╭─ Passage

Yes, those are good observations, and I would only like to amplify one point - that of turning the Nazi into comedy characters to be ridiculed, played practical jokes on and defeated easily.That has been my long standing irritation with the American war films. I come from a very different background, where no such lighthearted treatment would ever be possible, and where you learned early on how truly anti-human the Nazi were - perhaps one of the very few truths that the society had allowed to exist and be told - to their advantage, to be sure.
Therefore my continuous disdain for many American war films, where the depth of true evil is hard to notice.
Whether I made that point before Ebert is immaterial... sufficient to say that is a correct observation.
One minor correction - Hitler invaded Russia not in winter, but in June. His plans called for the campaing be completed before the cold weather.
"One minor correction - Hitler invaded Russia not in winter, but in June."Then if the campaign failed given better weather than I thought, it was even dumber than I thought. Perhaps he should have started in the Winter, then met with good weather when the troops are more tired. But then he was a madman, reasoned decisions are not par for the course. In any event, the world was better served by his mistakes.
"I come from a very different background, where no such lighthearted treatment would ever be possible, and where you learned early on how truly anti-human the Nazi were"
I think that most American war films were not designed to educate, but to entertain. Of course, these things are not mutually exclusive. John Wayne leading the troops, etc. I think possibly the reason is that WWII was not fought on these shores, and Americans did not see first hand the horrors of Hitler.
The comedy aspect probably arose with Mel Brooks. I saw an interview with him in which he explained himself thusly: he was stationed in Europe towards the end of the war. Being Jewish, he had relatives who were exterminated. He joined in an effort to kill Hitler. He was in Europe when Hitler committed suicide. Not being able to kill Hitler, he decided that the only way to "get" Hitler was to make him a joke, people lauhing at him.
Yes, I have read something about that, and I can sympathize with his desire to deal with it in that particular way... except I think it did not work in the long run.
This movie is just another B. Eichinger trash.....

╰─
╭─ Records shown

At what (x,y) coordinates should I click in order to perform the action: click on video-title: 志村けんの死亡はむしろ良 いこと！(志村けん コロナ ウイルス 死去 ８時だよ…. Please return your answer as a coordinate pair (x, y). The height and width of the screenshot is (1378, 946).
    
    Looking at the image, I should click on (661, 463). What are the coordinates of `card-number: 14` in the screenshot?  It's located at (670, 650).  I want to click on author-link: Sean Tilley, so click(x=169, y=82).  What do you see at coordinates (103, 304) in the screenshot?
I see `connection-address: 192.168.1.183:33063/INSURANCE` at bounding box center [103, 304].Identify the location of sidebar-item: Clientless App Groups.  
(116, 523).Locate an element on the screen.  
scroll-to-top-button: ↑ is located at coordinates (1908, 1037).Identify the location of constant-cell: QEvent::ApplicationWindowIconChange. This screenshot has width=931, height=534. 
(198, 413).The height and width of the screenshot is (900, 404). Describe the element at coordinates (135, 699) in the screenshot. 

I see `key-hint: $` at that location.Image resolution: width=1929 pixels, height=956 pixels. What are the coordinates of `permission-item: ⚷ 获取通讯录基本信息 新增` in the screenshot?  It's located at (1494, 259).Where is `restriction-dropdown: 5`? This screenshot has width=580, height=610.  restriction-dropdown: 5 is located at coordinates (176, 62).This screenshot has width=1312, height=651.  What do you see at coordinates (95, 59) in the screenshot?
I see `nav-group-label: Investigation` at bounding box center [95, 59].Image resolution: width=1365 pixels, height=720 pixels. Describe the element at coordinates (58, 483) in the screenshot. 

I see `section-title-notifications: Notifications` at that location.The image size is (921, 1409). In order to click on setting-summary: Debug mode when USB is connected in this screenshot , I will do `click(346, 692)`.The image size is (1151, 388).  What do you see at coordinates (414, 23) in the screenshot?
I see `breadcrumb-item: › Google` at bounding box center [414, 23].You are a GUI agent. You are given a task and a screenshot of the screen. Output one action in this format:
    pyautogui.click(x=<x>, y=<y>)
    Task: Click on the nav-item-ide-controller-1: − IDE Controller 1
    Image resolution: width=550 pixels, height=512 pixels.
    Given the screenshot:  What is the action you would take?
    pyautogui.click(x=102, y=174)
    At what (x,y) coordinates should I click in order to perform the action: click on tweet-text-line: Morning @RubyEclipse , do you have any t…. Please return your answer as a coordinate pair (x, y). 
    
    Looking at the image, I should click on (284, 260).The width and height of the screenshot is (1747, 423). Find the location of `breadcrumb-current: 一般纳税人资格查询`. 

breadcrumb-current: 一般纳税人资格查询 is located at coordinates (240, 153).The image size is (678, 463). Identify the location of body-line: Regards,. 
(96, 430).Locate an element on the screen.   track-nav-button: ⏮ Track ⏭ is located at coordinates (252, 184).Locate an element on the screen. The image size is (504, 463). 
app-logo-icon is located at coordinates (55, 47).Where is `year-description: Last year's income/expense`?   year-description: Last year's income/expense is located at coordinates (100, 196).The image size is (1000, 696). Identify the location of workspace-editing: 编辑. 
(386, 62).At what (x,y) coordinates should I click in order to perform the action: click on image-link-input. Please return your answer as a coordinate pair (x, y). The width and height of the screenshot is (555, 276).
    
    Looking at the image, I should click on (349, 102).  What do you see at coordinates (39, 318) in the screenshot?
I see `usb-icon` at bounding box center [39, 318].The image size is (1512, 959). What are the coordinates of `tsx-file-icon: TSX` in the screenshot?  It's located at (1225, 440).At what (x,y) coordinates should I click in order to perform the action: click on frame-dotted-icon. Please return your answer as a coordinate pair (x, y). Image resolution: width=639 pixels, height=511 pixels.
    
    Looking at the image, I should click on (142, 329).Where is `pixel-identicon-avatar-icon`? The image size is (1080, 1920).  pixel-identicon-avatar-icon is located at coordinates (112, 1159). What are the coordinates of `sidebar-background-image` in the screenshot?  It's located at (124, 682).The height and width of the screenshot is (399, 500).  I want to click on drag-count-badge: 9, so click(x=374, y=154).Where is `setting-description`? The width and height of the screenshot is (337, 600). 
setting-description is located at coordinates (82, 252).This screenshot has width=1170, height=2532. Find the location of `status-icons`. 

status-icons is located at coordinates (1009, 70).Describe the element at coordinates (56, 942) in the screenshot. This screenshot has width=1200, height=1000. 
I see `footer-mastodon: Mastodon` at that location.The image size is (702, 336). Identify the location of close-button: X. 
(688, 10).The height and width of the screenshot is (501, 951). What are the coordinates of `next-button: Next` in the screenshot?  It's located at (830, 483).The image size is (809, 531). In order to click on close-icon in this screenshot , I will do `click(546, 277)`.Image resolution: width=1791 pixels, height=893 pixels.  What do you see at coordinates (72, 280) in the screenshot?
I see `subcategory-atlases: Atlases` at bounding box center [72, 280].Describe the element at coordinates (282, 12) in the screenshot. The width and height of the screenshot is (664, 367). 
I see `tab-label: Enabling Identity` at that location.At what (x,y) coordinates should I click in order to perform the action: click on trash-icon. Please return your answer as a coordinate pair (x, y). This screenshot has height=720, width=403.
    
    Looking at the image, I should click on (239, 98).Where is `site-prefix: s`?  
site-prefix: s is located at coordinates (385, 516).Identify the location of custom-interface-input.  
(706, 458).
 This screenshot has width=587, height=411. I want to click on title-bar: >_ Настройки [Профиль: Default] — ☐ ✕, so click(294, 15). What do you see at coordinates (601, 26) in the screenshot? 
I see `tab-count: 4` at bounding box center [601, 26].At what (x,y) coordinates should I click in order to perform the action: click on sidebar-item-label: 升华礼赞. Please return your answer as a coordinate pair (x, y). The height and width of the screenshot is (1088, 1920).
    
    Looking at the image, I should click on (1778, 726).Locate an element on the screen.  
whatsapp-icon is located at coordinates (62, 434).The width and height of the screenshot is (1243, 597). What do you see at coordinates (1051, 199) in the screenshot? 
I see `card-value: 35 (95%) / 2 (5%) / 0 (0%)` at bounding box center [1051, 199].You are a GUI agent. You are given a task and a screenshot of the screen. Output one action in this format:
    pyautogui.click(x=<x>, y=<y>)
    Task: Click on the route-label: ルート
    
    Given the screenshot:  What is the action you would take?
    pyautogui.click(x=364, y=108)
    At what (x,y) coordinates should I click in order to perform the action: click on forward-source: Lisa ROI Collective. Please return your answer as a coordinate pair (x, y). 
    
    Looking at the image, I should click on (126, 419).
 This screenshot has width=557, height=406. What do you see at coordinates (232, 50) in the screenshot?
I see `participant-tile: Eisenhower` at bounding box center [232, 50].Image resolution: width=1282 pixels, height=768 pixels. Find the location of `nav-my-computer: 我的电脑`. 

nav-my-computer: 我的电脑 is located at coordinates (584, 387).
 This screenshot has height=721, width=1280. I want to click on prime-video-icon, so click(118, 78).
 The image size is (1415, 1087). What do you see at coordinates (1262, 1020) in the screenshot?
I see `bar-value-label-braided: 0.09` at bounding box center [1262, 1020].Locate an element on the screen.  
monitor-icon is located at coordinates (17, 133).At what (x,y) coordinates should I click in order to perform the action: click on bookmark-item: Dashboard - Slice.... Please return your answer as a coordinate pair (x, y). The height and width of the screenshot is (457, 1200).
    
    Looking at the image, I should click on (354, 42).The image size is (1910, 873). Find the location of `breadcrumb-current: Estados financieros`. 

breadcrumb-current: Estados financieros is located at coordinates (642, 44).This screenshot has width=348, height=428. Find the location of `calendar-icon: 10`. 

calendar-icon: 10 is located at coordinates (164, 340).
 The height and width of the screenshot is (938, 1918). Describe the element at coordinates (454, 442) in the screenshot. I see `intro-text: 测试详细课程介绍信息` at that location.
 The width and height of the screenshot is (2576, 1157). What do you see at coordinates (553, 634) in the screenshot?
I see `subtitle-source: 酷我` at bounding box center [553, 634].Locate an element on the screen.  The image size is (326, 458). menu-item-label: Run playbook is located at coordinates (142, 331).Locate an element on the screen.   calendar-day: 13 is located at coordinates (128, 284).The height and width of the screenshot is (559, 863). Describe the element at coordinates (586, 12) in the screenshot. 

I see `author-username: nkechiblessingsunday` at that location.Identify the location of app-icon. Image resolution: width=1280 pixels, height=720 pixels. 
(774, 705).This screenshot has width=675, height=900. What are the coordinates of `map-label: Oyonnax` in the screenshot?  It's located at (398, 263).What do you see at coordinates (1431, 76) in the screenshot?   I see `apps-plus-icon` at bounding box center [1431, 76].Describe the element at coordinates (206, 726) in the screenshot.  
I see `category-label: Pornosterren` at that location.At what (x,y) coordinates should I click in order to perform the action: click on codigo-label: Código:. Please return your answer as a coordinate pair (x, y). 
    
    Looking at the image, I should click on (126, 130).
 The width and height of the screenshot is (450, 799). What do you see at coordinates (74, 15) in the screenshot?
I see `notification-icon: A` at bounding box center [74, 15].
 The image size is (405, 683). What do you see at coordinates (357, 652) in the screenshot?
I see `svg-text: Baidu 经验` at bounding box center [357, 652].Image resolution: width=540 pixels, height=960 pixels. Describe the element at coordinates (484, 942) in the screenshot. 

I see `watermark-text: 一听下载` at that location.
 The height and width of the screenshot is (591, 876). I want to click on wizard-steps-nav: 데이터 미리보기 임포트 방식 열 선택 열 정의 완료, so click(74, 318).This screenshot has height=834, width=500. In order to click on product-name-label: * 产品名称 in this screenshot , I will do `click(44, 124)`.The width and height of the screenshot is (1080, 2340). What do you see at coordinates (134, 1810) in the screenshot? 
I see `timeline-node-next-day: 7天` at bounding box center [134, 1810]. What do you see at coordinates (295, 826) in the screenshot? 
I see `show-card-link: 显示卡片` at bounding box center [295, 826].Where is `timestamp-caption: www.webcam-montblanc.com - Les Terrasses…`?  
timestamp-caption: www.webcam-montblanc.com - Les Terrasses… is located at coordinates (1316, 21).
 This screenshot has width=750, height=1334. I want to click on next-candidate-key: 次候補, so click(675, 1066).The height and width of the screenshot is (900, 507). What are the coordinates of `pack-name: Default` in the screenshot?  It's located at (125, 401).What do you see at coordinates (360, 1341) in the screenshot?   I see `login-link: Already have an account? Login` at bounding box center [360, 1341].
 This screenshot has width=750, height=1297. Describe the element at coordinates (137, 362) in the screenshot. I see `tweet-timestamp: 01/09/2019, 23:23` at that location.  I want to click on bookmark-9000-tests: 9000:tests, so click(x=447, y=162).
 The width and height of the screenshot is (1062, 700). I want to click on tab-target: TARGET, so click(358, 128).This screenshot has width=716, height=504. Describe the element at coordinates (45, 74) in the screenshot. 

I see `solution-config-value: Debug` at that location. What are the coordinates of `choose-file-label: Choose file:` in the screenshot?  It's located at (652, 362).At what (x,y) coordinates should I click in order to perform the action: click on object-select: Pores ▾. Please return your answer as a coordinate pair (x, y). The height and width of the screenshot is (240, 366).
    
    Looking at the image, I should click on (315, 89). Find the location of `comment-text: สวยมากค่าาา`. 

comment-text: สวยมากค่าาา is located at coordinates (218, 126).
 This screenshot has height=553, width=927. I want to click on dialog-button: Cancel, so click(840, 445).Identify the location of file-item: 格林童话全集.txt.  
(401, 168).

╰─

§ Tasks and exercises
1. In the discussion of American war films, where was Mel Brooks stationed toward the end of the war?
2. Reproduce the war-film discussion word for word from "The comedy aspect" to "the long run.".

§ Exercise answers
1. He was stationed in Europe.

2.
The comedy aspect probably arose with Mel Brooks. I saw an interview with him in which he explained himself thusly: he was stationed in Europe towards the end of the war. Being Jewish, he had relatives who were exterminated. He joined in an effort to kill Hitler. He was in Europe when Hitler committed suicide. Not being able to kill Hitler, he decided that the only way to "get" Hitler was to make him a joke, people lauhing at him.
Yes, I have read something about that, and I can sympathize with his desire to deal with it in that particular way... except I think it did not work in the long run.